During yesterday's blog we spoke to the ACB devs about how they went about developing the characters of both Ezio and Desmond in the new game. Today, the team talks about how they built Rome - the biggest Assassin's Creed world to date. You'll find their revealing Q and A below.
As ever, if you want more Assassin's Creed Brotherhood, snap up the new issue from all good supermarkets and newsagents. If you like what you see, we've got a killer subscription offer on right now - see it here. If you're an Assassin's Creed fan (duh, you're reading this) you won't find better access to your favourite series anywhere else. Print not your thing? Listen to the team chatting about the game in the latest Podcast.

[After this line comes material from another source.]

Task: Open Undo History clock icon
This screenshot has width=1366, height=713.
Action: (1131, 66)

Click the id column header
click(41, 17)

PSM3: Why did you opt for Rome in Brotherhood, as opposed to the other major cities in Europe?
Mohamed Gambouz, Art Director: When we went location scouting in Italy three years ago, we already knew that we wanted to set the game in the Italian renaissance, so Florence, Venice and other Tuscan cities were a must. When we went to Rome we instantly knew that this city, the sheer size of it could support an entire game in itself.

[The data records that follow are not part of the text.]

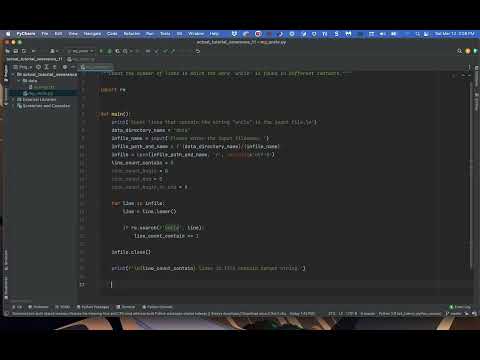Click Collapse All icon in Project panel
This screenshot has width=480, height=360.
(x=55, y=67)
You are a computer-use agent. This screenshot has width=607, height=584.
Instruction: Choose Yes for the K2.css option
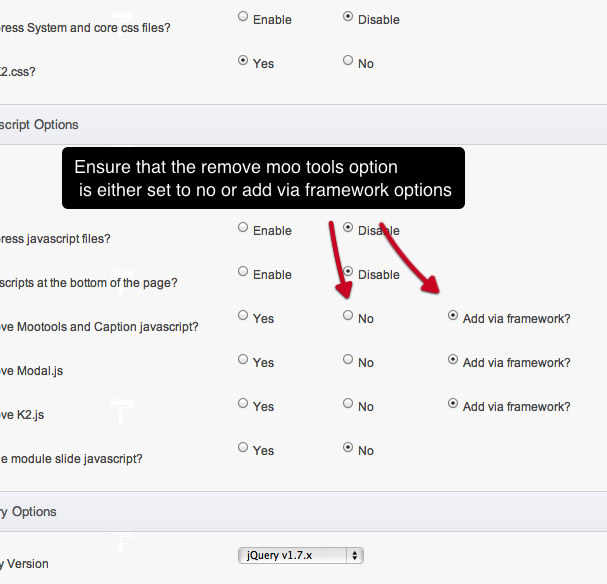coord(243,60)
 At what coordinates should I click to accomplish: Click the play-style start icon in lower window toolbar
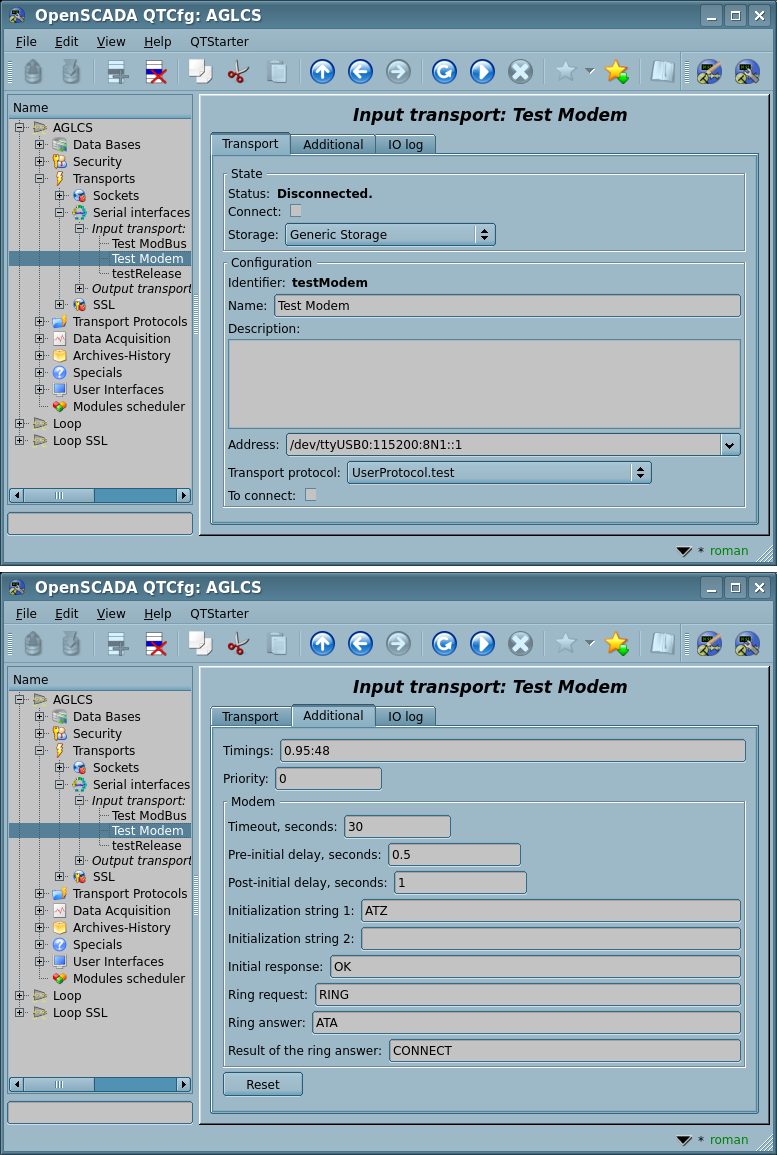482,643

Genevieve Dufour, Production Manager World: With Assassin's Creed, we always strive to be the historically accurate in the representation of the cities and the events that are in the game. Research is the foundation on which our work is based on, so long as it provides players a unique and entertaining experience.

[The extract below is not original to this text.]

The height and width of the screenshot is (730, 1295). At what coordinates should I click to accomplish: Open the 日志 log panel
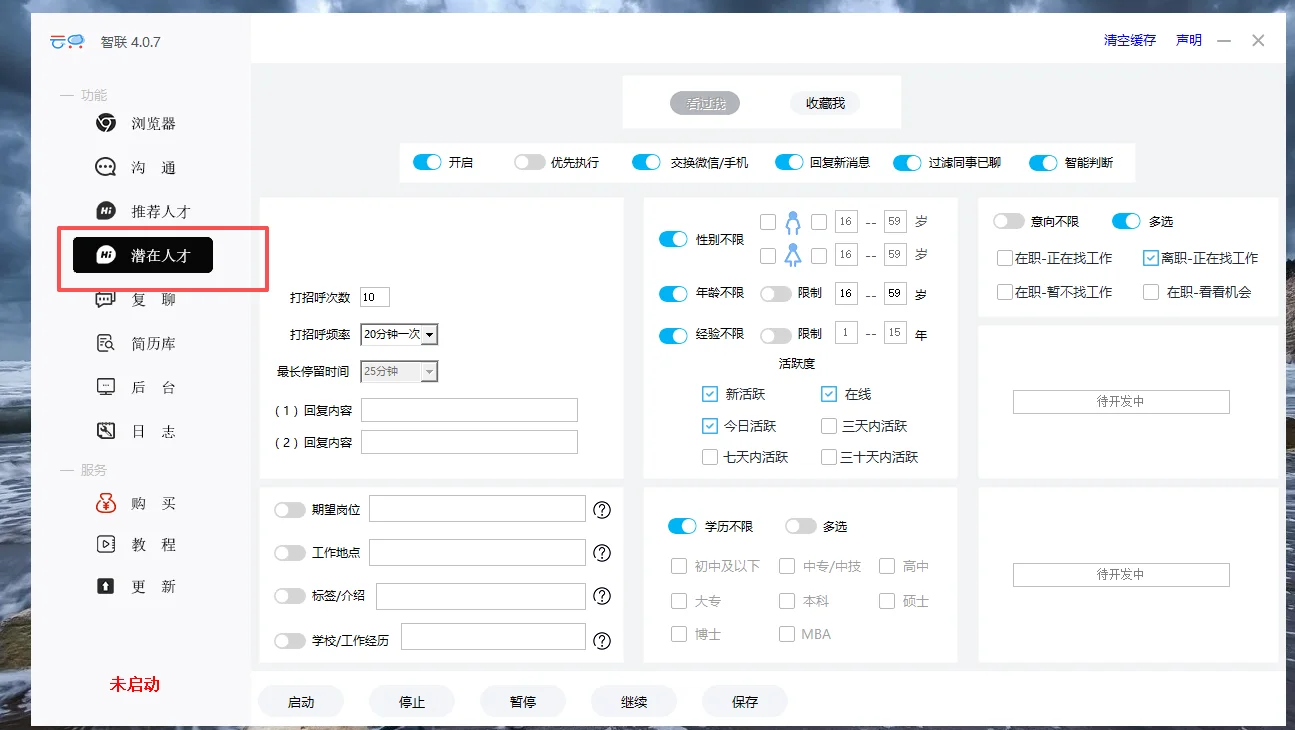tap(133, 430)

At the beginning of the production of Assassin's Creed 2, we did a lot of research on the Italian Renaissance and the XVth century in general. We studied the period through various medium such as books, TV series and movies. Yet, I think we were most surprised how the Internet was a wonderful source of information as we found a lot of pictures, paintings, drawings and maps that helped us understand and capture the feel and the history of the period. Also a few members of the team went to Italy to scout the cities such as Venice, Florence and of course, Rome.
As soon as Asssassin's Creed 2 was finished and released, our first step was to bring out all the material we had, especially the elements about the city of Rome, and chose what was relevant and useable for Assassin's Creed: Brotherhood. Most of the details used in the production of Brotherhood come from pictures taken by the team during their initial trip in Italy. Yet again, drawings of the period found on the Internet helped us develop an idea how to represent the landmarks during this period has some iconic monuments have changed over the years. For example, Bufalini's map of Rome (dated of 1551) was chosen as our document of reference when designing the city's layout. We actually went to the minutia of importing the map into our engine and then scaling it until the size felt right.